Overview

HTTPS SSH

Guide to FIB Code

Benjamin P. Wood, 2017

This repository contains the implementation of FIB as presented in the OOPSLA 2017 paper:

"Instrumentation Bias for Dynamic Data Race Detection"
Benjamin P. Wood, Man Cao, Michael D. Bond, Dan Grossman
Proceedings of the ACM on Programming Languages. Vol. 1, OOPSLA, Article 69 (October 2017), 31 pages. https://doi.org/10.1145/3133893
Presented at OOPSLA 2017: ACM SIGPLAN Conference on Object-Oriented Programming Systems, Languages, and Applications, October 2017

The remainder of this README gives an overview of the FIB code.

Direct questions or feedback to Ben Wood.

Outline

  • Code Overview
  • Configurations
  • Build
  • Run
  • Epochs, Epoch Maps/Read Maps, and Vector Clocks
  • Access History Metadata
  • Synchronization Metadata
  • GC Support
  • Fib Communication

Code Overview

This code ("DR") implements FIB and other versions of the FastTrack algorithm in Jikes RVM version 3.1.3, all based on the Octet code base released with [Bond, et al., OOPSLA 2013]. Selected parts of Octet's infrastructure for configuration and for inserting instrumentation are reused or extended in this code, but the Octet mechanism itself is not (despite its similarity).

Main code for the modified Jikes RVM is in ~/fibRvmRoot/rvm/src. The best way to navigate the code is through Eclipse, which we have included in the VM image. FIXME

Code for FIB and the other FastTrack implementations is centered in the org.jikesrvm.dr package. Highlights:

  • class Dr holds top-level data race detector constants
  • class DrRuntime holds runtime hooks that are called by instrumentation inserted by the compiler
  • package fasttrack contains the read and write analysis barriers for all FastTrack variants except FIB
    • All FastTrack implementations extend FastTrack; their read/write barriers are called from top-level analysis barriers in DrRuntime.
  • package fib contains all support for FIB
    • class FibFastTrack contains read/write analysis barriers
    • class FibComm contains cross-thread communication infrastructure
  • package instrument contains instrumentation rules This package interacts with support for instrumentation infrastructure mainly in org.jikesrvm.octet.{InstrDecisions,Octet} and org.jikesrvm.compilers.opt.PlainFastTrackOpt*.
  • package metadata defines layouts and manipulations on analysis metadata for per-field access histories and synchronization tracking

Additional support is spread throughout existing Jikes RVM infrastructure and is most easily explored by searching for references to code in the dr package. (In Eclipse, highlight a name and use Control-Shift-G to search for references.)

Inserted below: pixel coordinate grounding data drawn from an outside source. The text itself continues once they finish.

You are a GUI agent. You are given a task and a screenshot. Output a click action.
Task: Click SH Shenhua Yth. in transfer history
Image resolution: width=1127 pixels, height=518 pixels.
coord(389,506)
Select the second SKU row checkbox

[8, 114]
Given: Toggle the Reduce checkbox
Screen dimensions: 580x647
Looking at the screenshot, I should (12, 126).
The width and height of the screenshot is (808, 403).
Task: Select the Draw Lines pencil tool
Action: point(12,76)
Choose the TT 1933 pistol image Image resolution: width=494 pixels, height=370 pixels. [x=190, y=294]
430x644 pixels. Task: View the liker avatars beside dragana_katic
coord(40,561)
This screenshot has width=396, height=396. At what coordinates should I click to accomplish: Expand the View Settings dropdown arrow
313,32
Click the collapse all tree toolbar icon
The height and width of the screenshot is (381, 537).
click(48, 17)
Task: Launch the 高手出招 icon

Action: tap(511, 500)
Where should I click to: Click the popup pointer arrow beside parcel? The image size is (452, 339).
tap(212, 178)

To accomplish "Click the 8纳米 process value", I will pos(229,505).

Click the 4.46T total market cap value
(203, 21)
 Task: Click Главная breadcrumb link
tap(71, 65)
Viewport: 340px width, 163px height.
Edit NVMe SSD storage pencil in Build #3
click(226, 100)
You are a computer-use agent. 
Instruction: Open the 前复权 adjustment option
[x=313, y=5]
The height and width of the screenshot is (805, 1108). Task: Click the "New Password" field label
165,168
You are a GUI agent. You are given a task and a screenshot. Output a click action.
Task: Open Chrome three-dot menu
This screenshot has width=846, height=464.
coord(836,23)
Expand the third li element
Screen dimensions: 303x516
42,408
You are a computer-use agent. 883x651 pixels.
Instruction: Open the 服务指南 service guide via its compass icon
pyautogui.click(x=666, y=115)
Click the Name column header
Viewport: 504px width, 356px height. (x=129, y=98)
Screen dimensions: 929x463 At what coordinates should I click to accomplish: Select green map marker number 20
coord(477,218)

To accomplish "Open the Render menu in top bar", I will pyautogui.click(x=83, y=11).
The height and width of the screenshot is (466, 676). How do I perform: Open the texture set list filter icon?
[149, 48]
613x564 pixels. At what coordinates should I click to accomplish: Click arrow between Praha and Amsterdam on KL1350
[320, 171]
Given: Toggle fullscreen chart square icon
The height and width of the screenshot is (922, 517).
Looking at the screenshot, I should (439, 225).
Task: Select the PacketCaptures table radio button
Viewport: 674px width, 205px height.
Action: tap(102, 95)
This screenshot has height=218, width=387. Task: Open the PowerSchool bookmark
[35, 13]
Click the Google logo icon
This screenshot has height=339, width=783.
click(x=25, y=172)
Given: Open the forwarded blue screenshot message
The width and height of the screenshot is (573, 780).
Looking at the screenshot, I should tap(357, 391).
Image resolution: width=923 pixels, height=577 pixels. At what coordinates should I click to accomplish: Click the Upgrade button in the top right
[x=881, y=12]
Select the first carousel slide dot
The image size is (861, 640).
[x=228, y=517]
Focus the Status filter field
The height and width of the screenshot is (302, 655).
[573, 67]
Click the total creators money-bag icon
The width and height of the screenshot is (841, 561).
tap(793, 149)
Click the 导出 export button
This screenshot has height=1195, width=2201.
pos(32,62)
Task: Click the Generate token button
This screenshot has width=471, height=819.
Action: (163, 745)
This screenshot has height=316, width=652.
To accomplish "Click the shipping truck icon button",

Key parts of the code outside the dr package include: - org.jikesrvm.scheduler.RVMThread - Code for GC scanning and statics in org.jikesrvm.mm.mmtk - Object representation extensions, instrumentation support, and runtime hooks also touch org.jikesrvm.objectmodel, org.jikesrvm.compilers, org.jikesrvm.runtime.*Entrypoints. - Minor extensions elsewhere.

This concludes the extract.